Frontex is believed to have saved some 16,000 lives in the Mediterranean during the past two years, but has seen its buget slip from 118 million euros ($160 million) in 2011 to 85 million euros this year.

The Italian premier has blamed a failure of border controls in Libya, which is the departure point for many of the boats, including the vessel that sank at Lampedusa, resulting in 232 deaths counted so far.

Italy's integration Minister Cecile Kyenge on Sunday called for a change in the domestic law, which punishes anyone accused of facilitating the landings. The rules have been blamed for deterring would-be rescuers.

Official figures show that 30,100 would-be asylum seekers arrived in Italy between January and September this year. The number compares to less than 8,000 in 2012, with the flow intensifying over the past two months - in particular from Syria, Somalia and Eritrea.

Rescuers reach hull

The trawler that sunk had been within sight of Lampedusa when a fire sparked a panic on board, causing the boat to capsize as people rushed to one side of the vessel.

Divers on Monday "unpacked a wall of people," recovering 38 bodies as they reached the boat's hull for the first time.
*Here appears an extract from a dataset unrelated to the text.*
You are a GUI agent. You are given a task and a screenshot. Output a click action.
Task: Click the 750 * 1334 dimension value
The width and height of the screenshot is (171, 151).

Many more migrants, mostly believed to be from Eritrea, remain missing.

European Commission President Jose Manuel Barroso is due to visit Lampedusa on Wednesday after an invitation from Letta to "come and see for himself."

On Monday, The European Parliament held a minute's silence at the beginning of its plenary session in the French city of Strasbourg.

"In the silence in this room, there are mixed in the screams of children who see their parents drown, the screams of parents who cannot save their children," said parliament President Martin Schulz. "(Our) wealth should make it our duty to help people who seek protection from us."

Meanwhile, the influx from Africa and the Middle East continued, as a further 200 people stranded at sea were reported to have been rescued by passing vessels off the Italian coast and taken to the Sicilian town of Pozzollo.

On Sunday, the Italian coastguard intercepted two migrant boats off the coast of Sicily. The news agency DPA said the vessels were carrying more than 350 people, most of whom said they had come from Egypt and Syria.